• LEESTEKST:

_ _ _

Beleidsregel
In KB 746 is bepaald dat de SVB ontheffing van de
verzekeringsplicht verleent indien een belanghebbende voldoet aan de in de artikelen 18 of
22 genoemde criteria.
Bij de vaststelling van de hoogte van de
buitenlandse uitkering of de uitkering van een volkenrechtelijke organisatie in de zin van
artikel 22, eerste lid van KB 746, wordt deze uitkering omgerekend in euro’s op basis van de
door De Nederlandsche Bank gehanteerde wisselkoersen.
Indien de uitkering
is verkregen op grond van de wetgeving van een lidstaat van de EU die niet deelneemt aan de
Europese muntunie wordt de koers gehanteerd zoals voorgeschreven in artikel 107 van Vo.
574/72 voor zover deze koers voor betrokkene een gunstig resultaat oplevert.
In gevallen van hyperinflatie gaat de SVB uit van een meer recente koers. Van
hyperinflatie is volgens het beleid van de SVB sprake als valuta binnen één kwartaal een
devaluatie ten opzichte van de euro ondergaan van 20 procent of meer, of als valuta tijdens
twee aaneensluitende kwartalen een devaluatie ten opzichte van de euro ondergaan van 10
procent of meer per kwartaal.

_ _ _

• GEGEVEN MATERIAAL:

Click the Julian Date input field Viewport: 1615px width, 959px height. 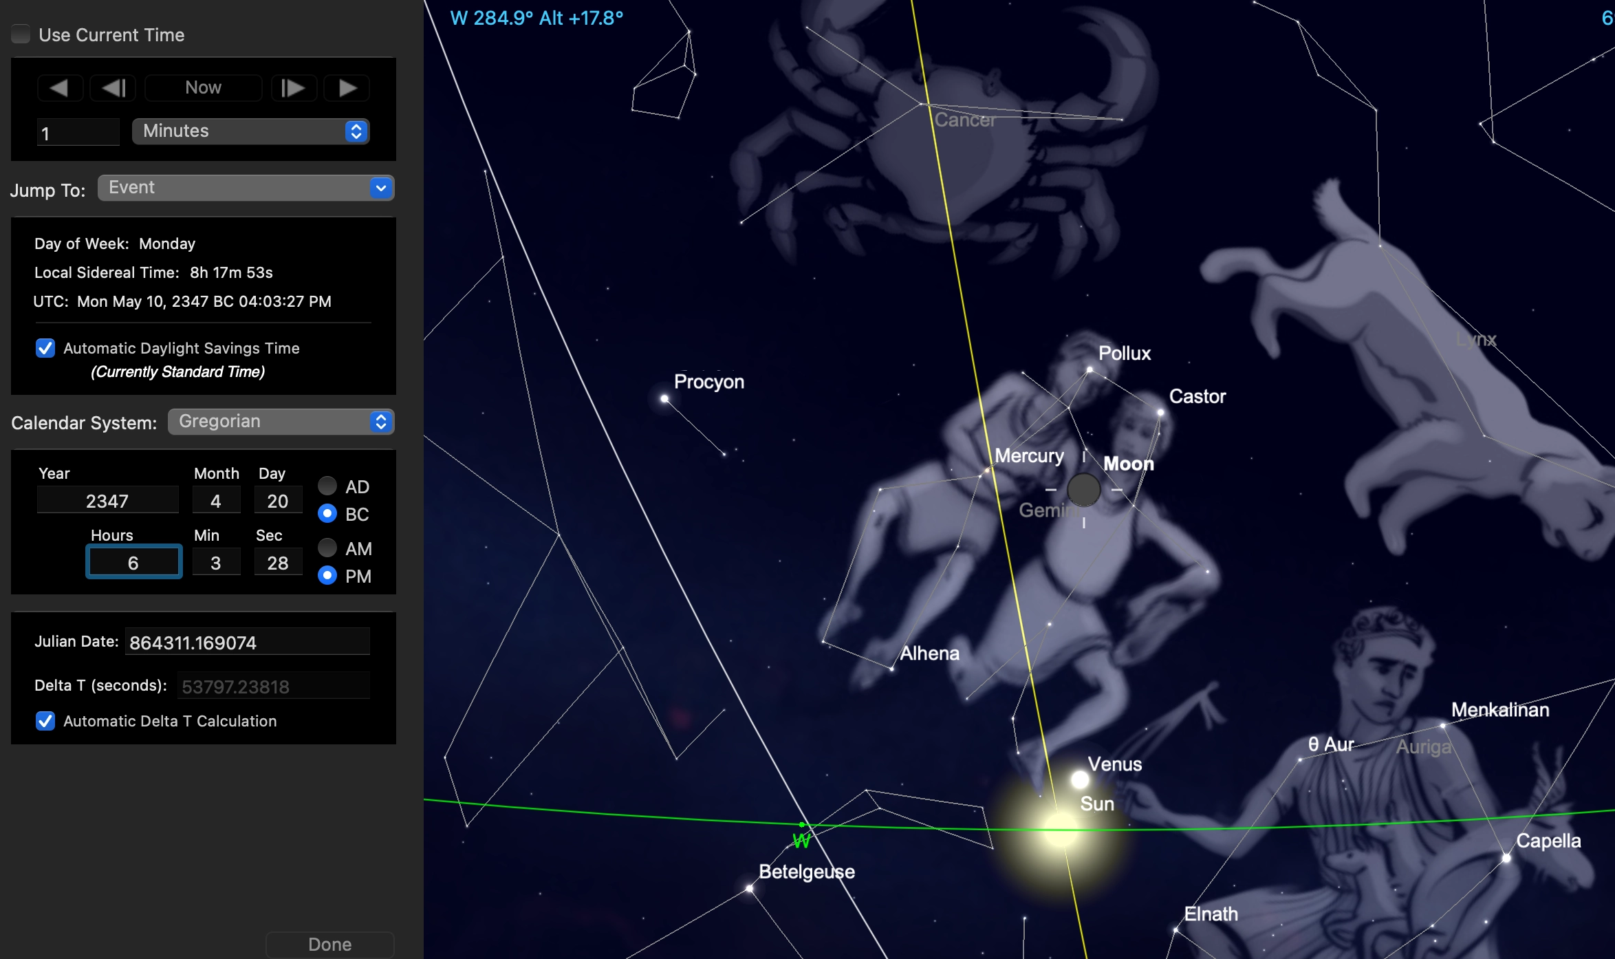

_ _ _

• OEFENOPGAVEN:
1. Beantwoord de volgende vragen over de beleidsregel.
(a) Aan de criteria in welke artikelen van KB 746 moet een belanghebbende voldoen voor ontheffing van de verzekeringsplicht?
(b) Wiens wisselkoersen gelden bij het omrekenen van een buitenlandse uitkering in euro's?
(c) Bij welke devaluatie binnen één kwartaal is er volgens de SVB sprake van hyperinflatie?
2. Zet de beleidsregel over ontheffing van de verzekeringsplicht voort na de laatste zin.

• ANTWOORDEN:
1.
(a) Artikel 18 of 22.
(b) Die van De Nederlandsche Bank.
(c) Een devaluatie ten opzichte van de euro van 20 procent of meer.

2.
Ontheffing van de verzekeringsplicht wordt
verleend met ingang van de eerste dag waarop aan de voorwaarden voor ontheffing is voldaan
mits het verzoek tot ontheffing binnen één jaar na die dag wordt ontvangen. Als het verzoek
tot ontheffing op een latere datum wordt ingediend dan wordt ontheffing van de
verzekeringsplicht verleend met ingang van de datum waarop het verzoek om ontheffing bij de
SVB is ingediend. In gevallen waarin deze handelwijze zou leiden tot onbillijkheden van
overwegende aard, is de SVB echter bevoegd de ontheffing te verlenen met een terugwerkende
kracht van ten hoogste drie jaar. De SVB beziet bij elk verzoek aan de hand van de
individuele feiten en omstandigheden of zich een onbillijkheid van overwegende aard
voordoet. De volgende - niet-limitatief genoemde - gevallen kunnen zich daarbij
voordoen:
- Het verzoek om ontheffing is ingediend binnen een
jaar nadat de reeds in Nederland wonende betrokkene de beschikking heeft ontvangen waarbij
aan hem de buitenlandse uitkering is toegekend.
- De late indiening van
het verzoek om ontheffing is een aantoonbaar gevolg van het verstrekken van onjuiste en/of
onvolledige voorlichting door een publiekrechtelijk orgaan (bijvoorbeeld de Belastingdienst)
en betrokkene had redelijkerwijs niet aan die voorlichting hoeven te
twijfelen.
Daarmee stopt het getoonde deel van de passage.